🌙 26 | Maviye Sığınan Gökkuşağı

1.2K 240 359
                                    




Merhabalar, efendim. Güzel bir sürpriz yapıp YB yayınlamak istedim. Okumadan önce lütfen yıldıza basıp oylarımızı verelim. Hayalet okurlarım sizi de davet ediyorum. ^-^ Neyse bu bölümün şarkısı yine Teoman olsun. Bu sefer kulaklarınıza Renkli Rüyalar Oteli şarkısı eşlik edecek. Sizleri seviyorum, iyi okumalar.





           

26. Bölüm: Maviye Sığınan Gökkuşağı

'' En büyük korkum, seni kaybetmekti. ''

✩✩

'' Babana güvenmiyorsun. Belki de Deran iğrenç bir insandır. '' Kamelyalı Adam elindeki sigarasıyla beni inceliyordu. Konuşmak için yeterli gücüm yoktu. Bedenim uyuşmuş gibiydi.

  '' Neredeyim? '' Yorgun bakışlarımı hastanenin odasında çevirdim. Odada yalnızdım. Kamelyalı Adam bu sefer siyah atkısını takmıştı. Bu rengi seçmesinin sebebini düşünmeye çalıştım.

  '' Sakin ol, hastanedesin. Birazdan seni sormak için gelecekler. '' dedi. Umursamamaya çalıştım. Hareket etmeye çalıştığımda vücudumda aşırı bir yorgunluğun olduğunu fark ettim.

  '' Kimler? Deran nerede? ''

  '' Sakin ol, Mahperi. Sakinleştirici verirler, yoksa. İki gündür yoğun bir şekilde sakinleştirici alıyorsun. '' dediğinde durumun ciddi olduğunu düşündüm.

  '' O adamı bir daha görmek istemiyorum. Polise gideceğim. Yanıma yaklaşmasını istemiyorum. Vücudum altüst oluyor. '' dediğimde sesim titremişti. Kamelyalı Adam bir şey demeden elimi tuttu. Nefesim kesildi. Onun bu iyi hallerine inanamıyordum.
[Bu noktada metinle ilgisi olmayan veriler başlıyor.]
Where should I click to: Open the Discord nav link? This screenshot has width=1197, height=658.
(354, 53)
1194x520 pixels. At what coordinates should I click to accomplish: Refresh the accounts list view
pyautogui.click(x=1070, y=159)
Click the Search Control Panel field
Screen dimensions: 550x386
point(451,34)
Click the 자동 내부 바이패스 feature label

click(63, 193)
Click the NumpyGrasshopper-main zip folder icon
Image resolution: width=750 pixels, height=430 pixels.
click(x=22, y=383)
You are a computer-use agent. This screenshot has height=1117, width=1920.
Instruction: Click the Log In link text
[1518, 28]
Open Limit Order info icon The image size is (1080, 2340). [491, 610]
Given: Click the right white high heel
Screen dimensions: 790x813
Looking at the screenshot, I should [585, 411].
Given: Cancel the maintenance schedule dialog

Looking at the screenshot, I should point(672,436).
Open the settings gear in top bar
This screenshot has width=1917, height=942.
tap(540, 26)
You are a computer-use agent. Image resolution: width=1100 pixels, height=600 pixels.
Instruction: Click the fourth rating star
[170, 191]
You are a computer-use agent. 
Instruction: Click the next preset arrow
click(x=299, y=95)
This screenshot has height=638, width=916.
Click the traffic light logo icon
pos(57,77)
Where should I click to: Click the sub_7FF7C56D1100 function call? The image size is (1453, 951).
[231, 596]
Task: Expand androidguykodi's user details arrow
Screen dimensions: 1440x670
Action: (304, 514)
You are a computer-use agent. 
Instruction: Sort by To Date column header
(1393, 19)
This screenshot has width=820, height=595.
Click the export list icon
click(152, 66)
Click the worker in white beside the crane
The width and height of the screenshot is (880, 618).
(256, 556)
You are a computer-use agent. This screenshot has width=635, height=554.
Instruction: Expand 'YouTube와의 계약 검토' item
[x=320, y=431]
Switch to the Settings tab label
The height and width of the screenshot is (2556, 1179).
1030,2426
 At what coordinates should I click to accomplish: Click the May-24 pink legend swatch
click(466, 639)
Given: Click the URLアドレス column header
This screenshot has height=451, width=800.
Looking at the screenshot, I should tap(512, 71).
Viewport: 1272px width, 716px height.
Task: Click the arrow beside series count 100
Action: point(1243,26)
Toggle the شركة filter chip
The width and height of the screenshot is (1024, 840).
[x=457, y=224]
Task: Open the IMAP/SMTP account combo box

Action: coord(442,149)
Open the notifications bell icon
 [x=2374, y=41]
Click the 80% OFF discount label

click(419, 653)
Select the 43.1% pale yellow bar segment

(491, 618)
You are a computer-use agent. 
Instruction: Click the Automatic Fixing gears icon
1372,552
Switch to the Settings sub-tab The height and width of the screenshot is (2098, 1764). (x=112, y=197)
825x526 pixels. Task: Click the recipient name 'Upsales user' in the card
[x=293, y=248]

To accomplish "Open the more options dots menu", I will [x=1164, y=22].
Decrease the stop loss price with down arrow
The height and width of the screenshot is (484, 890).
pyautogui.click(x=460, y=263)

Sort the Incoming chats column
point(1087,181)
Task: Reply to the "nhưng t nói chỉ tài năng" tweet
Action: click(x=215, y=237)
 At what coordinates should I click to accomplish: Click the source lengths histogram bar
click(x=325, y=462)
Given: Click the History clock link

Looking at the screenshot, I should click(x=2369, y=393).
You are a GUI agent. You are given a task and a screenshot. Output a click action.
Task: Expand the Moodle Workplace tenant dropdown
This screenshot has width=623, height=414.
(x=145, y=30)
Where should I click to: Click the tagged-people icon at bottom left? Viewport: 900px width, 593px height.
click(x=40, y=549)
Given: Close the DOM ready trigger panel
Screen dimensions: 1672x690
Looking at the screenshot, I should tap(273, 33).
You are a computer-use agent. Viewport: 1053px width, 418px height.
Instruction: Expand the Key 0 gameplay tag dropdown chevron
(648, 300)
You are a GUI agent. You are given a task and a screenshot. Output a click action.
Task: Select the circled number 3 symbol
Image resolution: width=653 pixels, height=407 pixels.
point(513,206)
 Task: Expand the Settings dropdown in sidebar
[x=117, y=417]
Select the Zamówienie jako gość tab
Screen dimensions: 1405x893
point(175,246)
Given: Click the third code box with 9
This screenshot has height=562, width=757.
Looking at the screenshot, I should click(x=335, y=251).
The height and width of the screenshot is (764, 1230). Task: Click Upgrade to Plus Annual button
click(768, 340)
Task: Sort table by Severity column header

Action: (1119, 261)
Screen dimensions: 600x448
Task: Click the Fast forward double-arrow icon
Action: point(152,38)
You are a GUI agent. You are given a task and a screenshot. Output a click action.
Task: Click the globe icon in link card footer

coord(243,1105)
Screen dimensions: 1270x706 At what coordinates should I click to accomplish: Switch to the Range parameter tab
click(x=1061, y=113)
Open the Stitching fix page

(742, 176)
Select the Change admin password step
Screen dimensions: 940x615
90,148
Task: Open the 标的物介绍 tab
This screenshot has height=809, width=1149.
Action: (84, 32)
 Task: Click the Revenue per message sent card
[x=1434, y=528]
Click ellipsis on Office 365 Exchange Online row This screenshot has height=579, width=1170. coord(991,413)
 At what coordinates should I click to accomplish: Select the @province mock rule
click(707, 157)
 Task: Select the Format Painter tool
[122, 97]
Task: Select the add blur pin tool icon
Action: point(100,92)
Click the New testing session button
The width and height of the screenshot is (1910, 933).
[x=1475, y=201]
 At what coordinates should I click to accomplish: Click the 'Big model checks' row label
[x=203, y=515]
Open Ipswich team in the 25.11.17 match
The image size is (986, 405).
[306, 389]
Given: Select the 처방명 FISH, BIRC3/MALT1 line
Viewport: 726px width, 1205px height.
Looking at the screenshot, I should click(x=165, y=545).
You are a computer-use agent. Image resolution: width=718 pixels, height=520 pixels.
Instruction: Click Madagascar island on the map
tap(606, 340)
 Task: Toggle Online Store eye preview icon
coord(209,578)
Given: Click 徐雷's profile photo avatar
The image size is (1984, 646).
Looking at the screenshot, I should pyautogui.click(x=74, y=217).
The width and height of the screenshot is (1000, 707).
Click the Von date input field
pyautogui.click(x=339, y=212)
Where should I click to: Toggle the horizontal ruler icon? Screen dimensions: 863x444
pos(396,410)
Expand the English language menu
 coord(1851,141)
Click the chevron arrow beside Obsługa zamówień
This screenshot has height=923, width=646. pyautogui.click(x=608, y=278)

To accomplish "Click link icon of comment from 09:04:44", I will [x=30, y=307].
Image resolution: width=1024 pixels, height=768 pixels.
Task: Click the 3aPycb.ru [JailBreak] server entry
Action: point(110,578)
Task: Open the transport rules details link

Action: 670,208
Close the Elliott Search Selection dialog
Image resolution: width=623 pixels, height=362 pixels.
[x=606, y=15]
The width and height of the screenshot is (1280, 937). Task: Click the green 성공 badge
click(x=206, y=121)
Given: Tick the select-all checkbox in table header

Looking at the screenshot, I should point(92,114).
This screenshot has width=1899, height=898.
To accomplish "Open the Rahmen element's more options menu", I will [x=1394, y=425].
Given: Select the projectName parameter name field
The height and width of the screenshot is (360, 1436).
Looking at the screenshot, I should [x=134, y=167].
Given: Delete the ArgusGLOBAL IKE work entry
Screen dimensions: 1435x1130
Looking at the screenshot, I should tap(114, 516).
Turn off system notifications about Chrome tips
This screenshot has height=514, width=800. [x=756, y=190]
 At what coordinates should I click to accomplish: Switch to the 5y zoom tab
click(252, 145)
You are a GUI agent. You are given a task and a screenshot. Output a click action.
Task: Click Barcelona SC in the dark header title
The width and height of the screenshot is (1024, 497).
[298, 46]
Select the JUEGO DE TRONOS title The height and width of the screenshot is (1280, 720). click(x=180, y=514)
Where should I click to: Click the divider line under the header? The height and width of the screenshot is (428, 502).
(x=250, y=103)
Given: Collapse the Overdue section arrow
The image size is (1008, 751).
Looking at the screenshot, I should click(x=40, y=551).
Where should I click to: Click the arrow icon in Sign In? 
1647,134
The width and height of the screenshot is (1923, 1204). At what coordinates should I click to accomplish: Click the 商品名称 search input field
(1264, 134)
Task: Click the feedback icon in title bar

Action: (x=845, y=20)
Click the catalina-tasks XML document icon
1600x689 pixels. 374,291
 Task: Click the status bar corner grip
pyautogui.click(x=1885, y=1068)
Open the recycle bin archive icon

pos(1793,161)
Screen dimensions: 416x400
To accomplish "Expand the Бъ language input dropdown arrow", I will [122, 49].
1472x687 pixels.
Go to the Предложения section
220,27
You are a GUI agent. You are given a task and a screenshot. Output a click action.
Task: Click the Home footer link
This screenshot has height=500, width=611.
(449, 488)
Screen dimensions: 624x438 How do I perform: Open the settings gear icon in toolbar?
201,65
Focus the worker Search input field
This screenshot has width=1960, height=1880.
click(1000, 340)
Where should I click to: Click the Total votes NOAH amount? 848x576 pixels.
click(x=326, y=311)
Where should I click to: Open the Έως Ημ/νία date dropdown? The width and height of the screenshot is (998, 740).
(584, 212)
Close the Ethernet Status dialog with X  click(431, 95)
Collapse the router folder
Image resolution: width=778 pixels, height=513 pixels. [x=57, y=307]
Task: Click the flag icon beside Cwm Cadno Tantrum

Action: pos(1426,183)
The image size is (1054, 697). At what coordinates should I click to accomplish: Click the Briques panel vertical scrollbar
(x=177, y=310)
Sadece onun kötü tavırlarına alışmıştım.

  '' Korkaklık ediyorsun, Mahperi. O adamı hep göreceksin. '' dedi.

  Konuşmadım, onun bu bilmiş tavırlarına dayanamıyordum.

  '' Sonuçta o senin baban. '' dediğinde sinirlendim. O adam benim babam bile değildi. O benim için yıllar önce ölmüştü. Yıldıray Aydoğdu adlı birini tanımıyordum.

  '' Bu cümleyi herkes kullanıyor. Fazlasıyla klişe oldu. Konuyu kapatalım. Sen de artık git. '' dediğimde Kamelyalı Adam gitmeyeceğini söyledi. Elimi bırakmamıştı.

  '' Neden gitmiyorsun? '' dedim. Kamelyalı Adam'ın gözleri dolmuştu.

  '' Senin canın yandığı zaman benim de yanıyor. Yapma, ben de acı çekiyorum. '' dedi. Şaşırdım. Onun böyle konuşacağını hiç düşünmemiştim. Fazlasıyla birbirimize benziyorduk. Kamelyalı Adam'da yaralı kendimi buluyordum.

  '' Lütfen... Böyle konuşmalar yapmayalım. Artık bünyem kaldırmıyor. '' dedim. O ise konuşmadı. Koltuğa koyduğu çiçek demetini yatağımın önünde küçük masaya koydu. Onu kırmıştım ama umrumda değildi. Kırık olan ben iken diğerleriyle uğraşamazdım.

  Kamelyalı Adam gittikten birkaç dakika sonra içeriye Deran girdi. Eskisi gibi heyecanlandım. Hâlâ mükemmeldi. Nefesimi kesiyordu. Muhteşem gülümsemesini gösterdiğinde gülümsedim.

  '' Sevgilim, beni çok korkuttun. O adama yapacağımı biliyorum. '' dediğinde sesi titremişti. Neler çektiğimi Deran anlayabiliyordu.

  '' Uğraşma, değmez. Ben yıllardır denedim. Değmiyor be! '' Burnumdaki oksijen tüplerini fark etmiştim. Acaba nefessiz mi kalmıştım?